The range to repeat runs from the line with "You are a GUI" to the last line below, both ends included; give it exactly and without pictures.

• **GIVEN ENTRIES**
========

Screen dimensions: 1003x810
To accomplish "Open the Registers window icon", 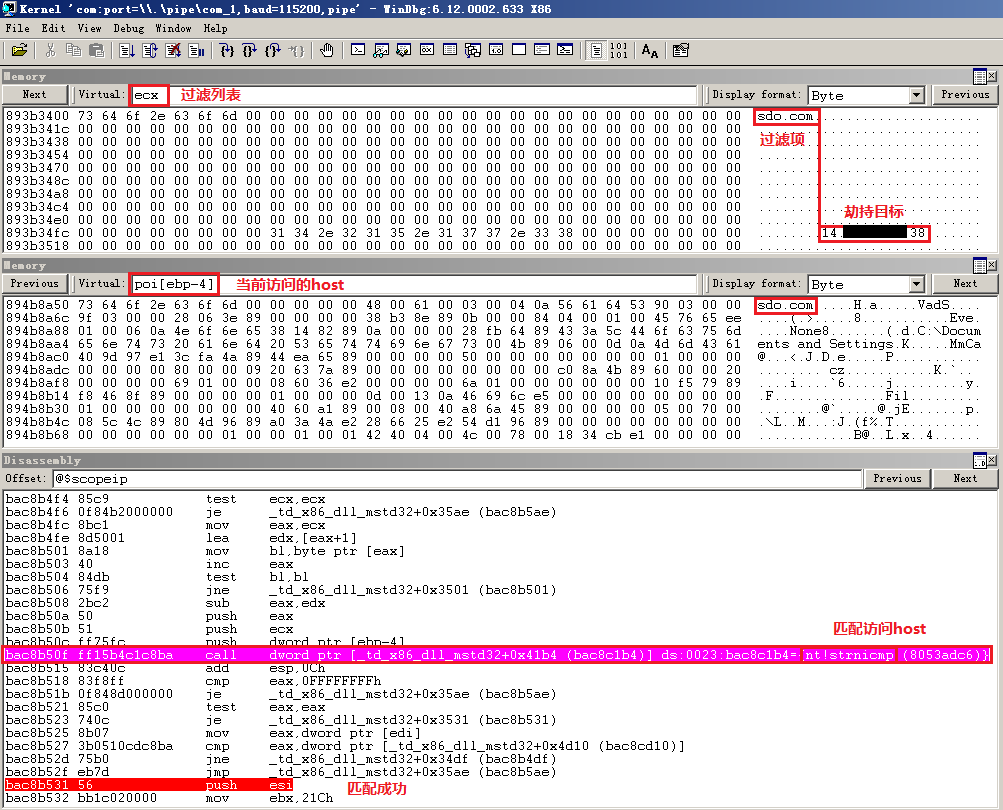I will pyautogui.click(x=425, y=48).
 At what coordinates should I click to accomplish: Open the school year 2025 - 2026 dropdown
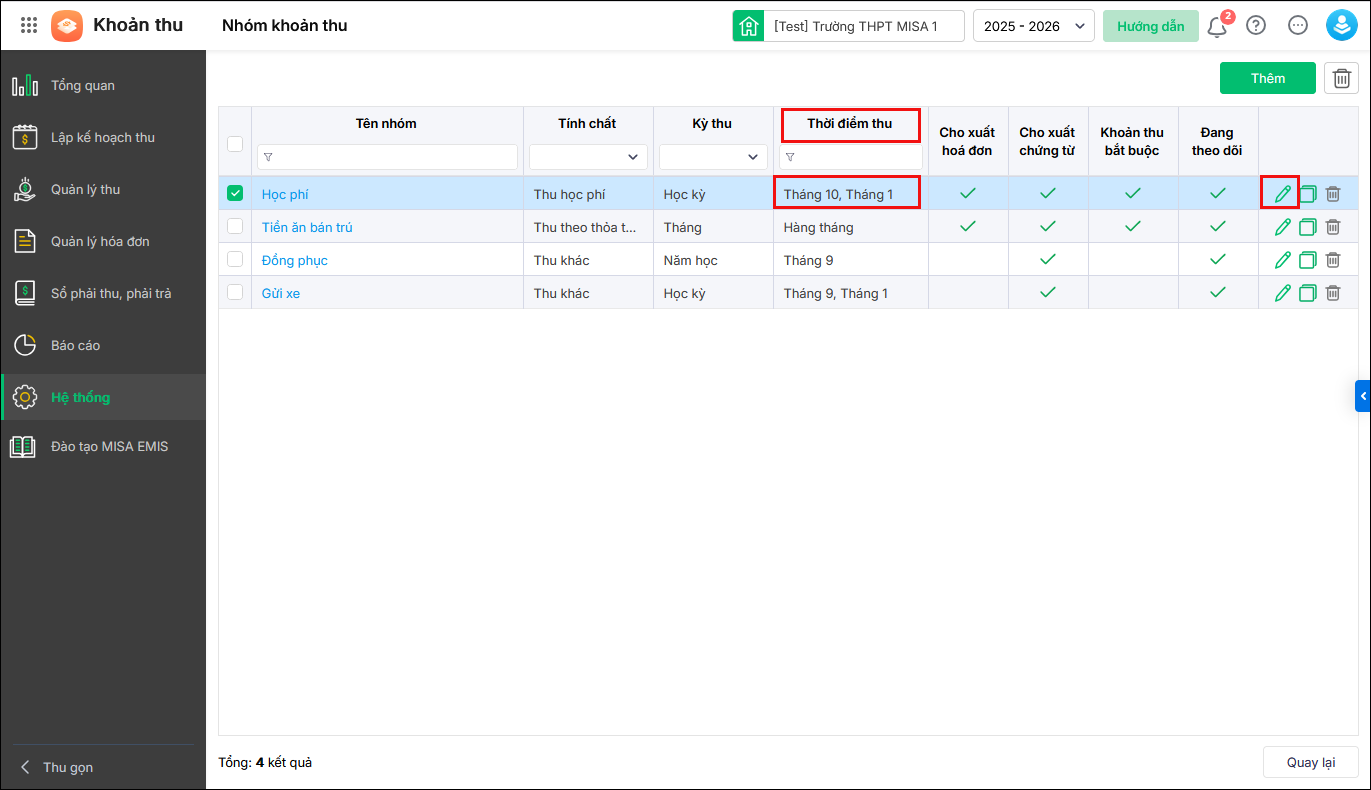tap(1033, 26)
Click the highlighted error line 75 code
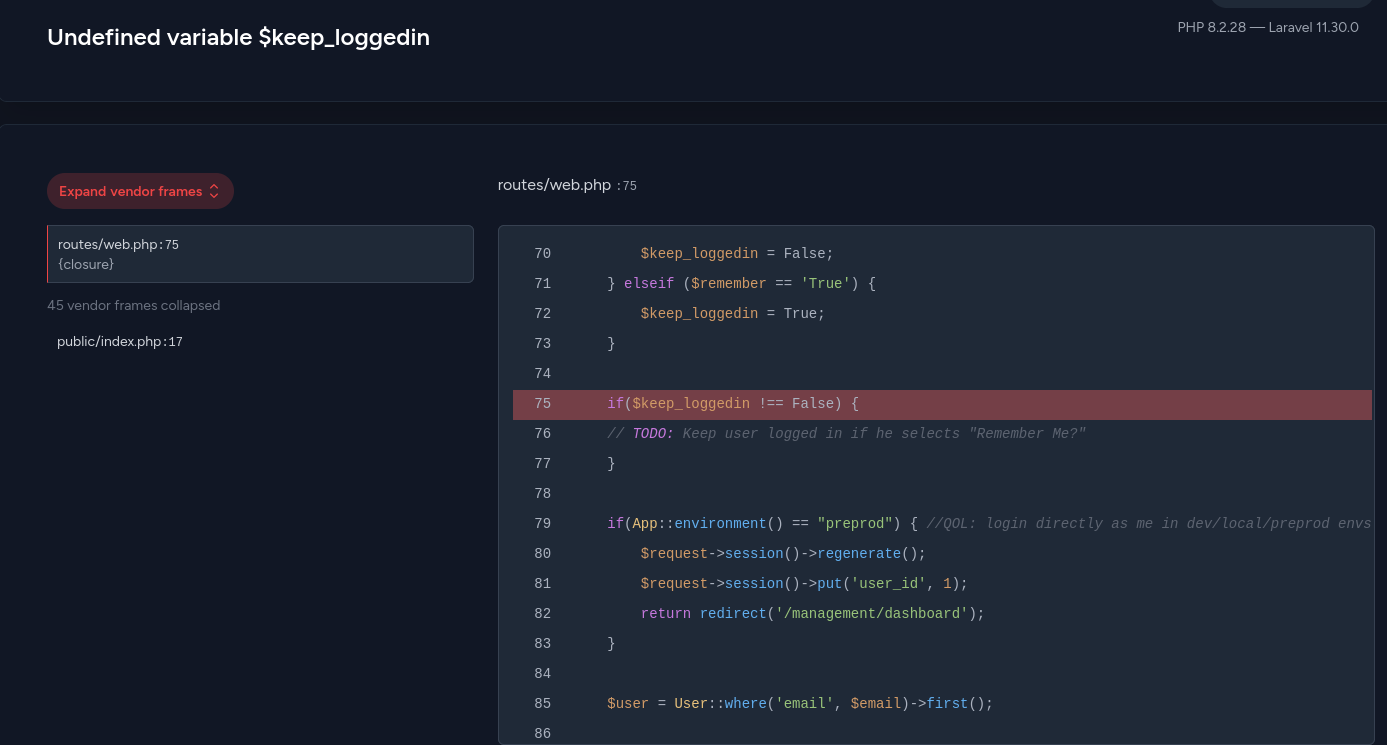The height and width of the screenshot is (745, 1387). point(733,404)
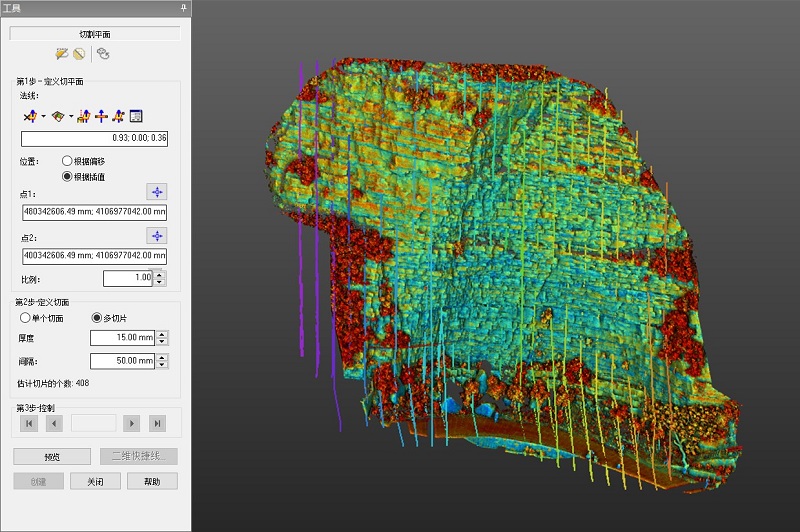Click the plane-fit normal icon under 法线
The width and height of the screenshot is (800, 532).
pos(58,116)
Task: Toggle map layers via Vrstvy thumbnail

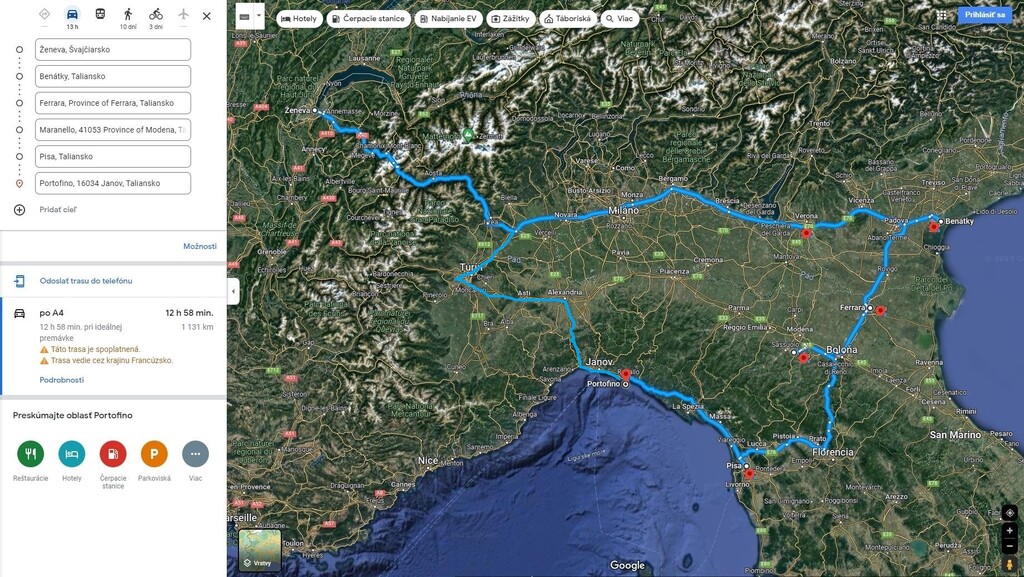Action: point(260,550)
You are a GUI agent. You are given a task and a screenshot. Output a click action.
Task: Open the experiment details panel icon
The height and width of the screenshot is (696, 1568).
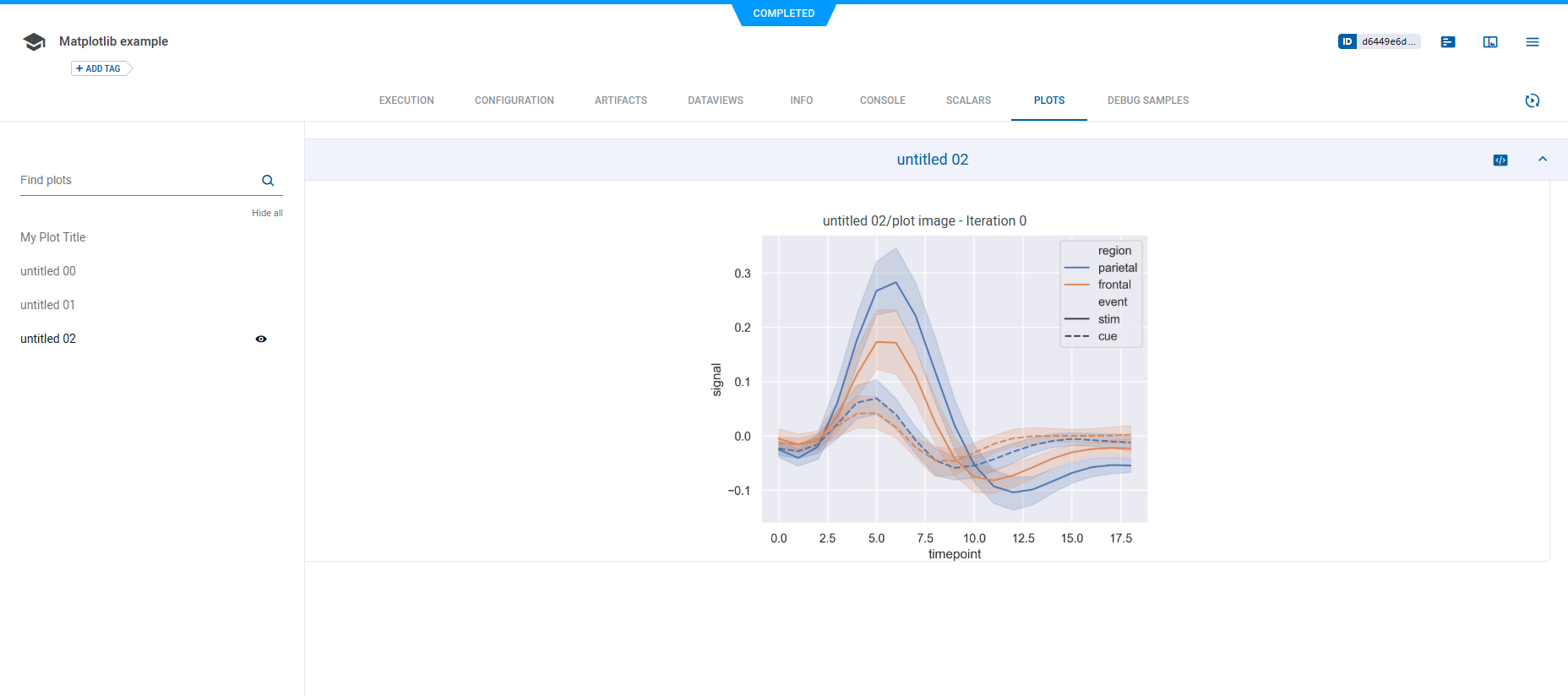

========

• **TASK RESPONSE**
You are a GUI agent. You are given a task and a screenshot. Output a click action.
Task: Open the experiment details panel icon
The height and width of the screenshot is (696, 1568).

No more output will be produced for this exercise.